When asked how she became the founder of a luxury fashion brand, Ivy Ekong prefaced her answer by saying “It’s quite a journey.” This is perhaps an understatement.
Ekong, who is now based in England, is originally from Nigeria. Whilst there, She took part in beauty pageants and eventually earned herself a crown. During her reign, she worked on her “pet project,” an organization that worked to end stigmatization of people with HIV and AIDS. “We’d do rallies, we’d go to hospitals. A lot of them were abandoned by their families and loved ones, just because they had contracted HIV,” said Ekong. “It was really serious back then, there was a lot of stigma in Nigeria. It’s better now, people are more learned.”
As if this wasn’t enough to focus on, she was also modeling during this time. As queen, she got the chance to work with a lot of talented designers. This is where her love for fashion started.
A few years later, Ekong met her husband and they moved to the U.K together. After being unsure what to do in a new place where no one knows her, one night her husband said “just do what you were doing before. That’s what makes you happy.” So she googled charities close to her and found The Young Carers Foundation. Three times a week, children who have to care for an unwell adult in their lives can go to them take a break. “We do their hair, feed them, play with them, just do everything that they miss out on while they’re at home,” said Ekong.
Much like in Nigeria, this wasn’t enough to keep her occupied. She took up a course in design and image consultancy. This knowledge allowed Ekong to start a small business in style analysis. “I would do their swatches of the fabrics they should be wearing and the colors. They’d come to me, I’d do consultations for them, and then I’d go to them as well when they were traveling. I’d do their packing and tidy up their wardrobe.” One of her clients suggested she start a blog so her clients could take her advice on-the-go.
“The blog was mainly for my customers at first, just to advise them on what to do. What to wear to a wedding, and fashion, style, and beauty,” said Ekong. “I started getting paid to put some content on there. Naturally that was where I started thinking of my own brand.”
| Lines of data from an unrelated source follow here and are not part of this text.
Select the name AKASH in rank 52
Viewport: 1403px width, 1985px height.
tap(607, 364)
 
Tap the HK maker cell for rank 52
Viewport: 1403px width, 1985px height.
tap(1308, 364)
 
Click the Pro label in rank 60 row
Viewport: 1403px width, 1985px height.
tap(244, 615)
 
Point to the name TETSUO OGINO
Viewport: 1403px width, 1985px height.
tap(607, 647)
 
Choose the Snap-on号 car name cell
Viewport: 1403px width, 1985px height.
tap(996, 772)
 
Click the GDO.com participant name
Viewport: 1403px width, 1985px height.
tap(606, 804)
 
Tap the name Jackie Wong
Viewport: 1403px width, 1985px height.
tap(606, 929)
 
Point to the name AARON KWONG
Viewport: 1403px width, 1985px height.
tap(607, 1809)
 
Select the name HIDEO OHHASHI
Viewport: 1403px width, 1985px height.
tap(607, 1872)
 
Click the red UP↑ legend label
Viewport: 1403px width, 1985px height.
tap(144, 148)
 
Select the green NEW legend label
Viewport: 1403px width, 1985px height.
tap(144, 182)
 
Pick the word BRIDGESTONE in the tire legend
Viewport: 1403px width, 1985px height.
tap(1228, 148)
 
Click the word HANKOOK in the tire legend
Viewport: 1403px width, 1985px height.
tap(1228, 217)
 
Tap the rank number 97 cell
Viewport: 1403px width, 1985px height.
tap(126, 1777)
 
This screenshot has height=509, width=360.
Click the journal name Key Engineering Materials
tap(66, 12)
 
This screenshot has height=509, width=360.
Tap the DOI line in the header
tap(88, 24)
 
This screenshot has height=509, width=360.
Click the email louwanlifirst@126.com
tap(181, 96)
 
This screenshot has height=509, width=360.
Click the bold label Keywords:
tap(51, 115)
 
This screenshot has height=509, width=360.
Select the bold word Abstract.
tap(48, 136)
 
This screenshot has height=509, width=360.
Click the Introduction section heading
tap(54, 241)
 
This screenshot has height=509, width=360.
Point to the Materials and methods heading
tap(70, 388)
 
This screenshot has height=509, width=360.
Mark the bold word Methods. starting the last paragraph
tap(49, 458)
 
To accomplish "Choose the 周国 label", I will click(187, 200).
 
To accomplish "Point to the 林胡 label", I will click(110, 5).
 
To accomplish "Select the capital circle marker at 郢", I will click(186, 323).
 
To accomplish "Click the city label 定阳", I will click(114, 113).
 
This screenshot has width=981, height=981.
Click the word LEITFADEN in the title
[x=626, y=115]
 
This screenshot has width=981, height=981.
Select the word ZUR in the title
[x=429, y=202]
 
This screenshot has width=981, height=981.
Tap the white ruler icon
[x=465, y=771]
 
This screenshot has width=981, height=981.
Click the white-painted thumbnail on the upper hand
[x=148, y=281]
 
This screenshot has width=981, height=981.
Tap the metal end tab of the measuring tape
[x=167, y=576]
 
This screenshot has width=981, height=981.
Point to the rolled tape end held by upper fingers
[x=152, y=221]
So after a move from one side of the world to another, a crowning, two good causes, one good course, and a practice small business, Ekong started Ivy Ekong Fashion in 2017.
What’s the hardest part of getting a business off the ground?
For a lot of people, and also for me when I started, it was capital. I remember telling my friends that I’m not getting any loans to start the business. They’d say ‘how much do you have?’ I’d say well about £1000 and they’d be like what? People said come on you must be crazy. There are bigger brands out there doing what you want to do. They spend billions and millions, how will you make it? But I’m happy that I didn’t listen. We started witheight or 10 pieceson the website. They sold out the day we launched because I already had a following. I put the money back, used it and now we have so many products
Who Is Ivy Ekong Fashion For?
My brand is for women. My brand empowers women. A lot of our customers are mums, a lot of them are women who live a very fast paced life and want to look good while doing that. We have very diverse customers: white, Black, Indian, Chinese. We ship everywhere. That was something I wanted to do, especially as a Black woman living in the U.K.
I sat down with a business advisor when I was just starting. She said ‘let’s make it a Black fashion brand. Just design for Black women.’ I left that meeting thinking, ‘no I don’t want that.’ Everybody can wear my brand and feel comfortable in their skin. I don’t want it to be restricted or be labelled this Black brand. So if you go there, you see a white model, you see a mixed race model, you see a Black model. The brand is approachable to any woman at all who wants to look good and feel confident.
You mentioned that your customers are empowered, what does empowerment mean to you?
Empowerment to me is when you have a voice as a woman and you are able to be heard. You may not be heard today or tomorrow, but continue using your voice for what you believe in until you are heard.
What advise do you have for people who want to start their own business?
Go for it, first of all. Stop procrastinating. Just start, don’t wait. Start not because you’re looking to make an immediate profit, start because you actually love what you’re doing. You need that passion because for the first one or two years you may not even make anything. There will be ups and downs but keep going.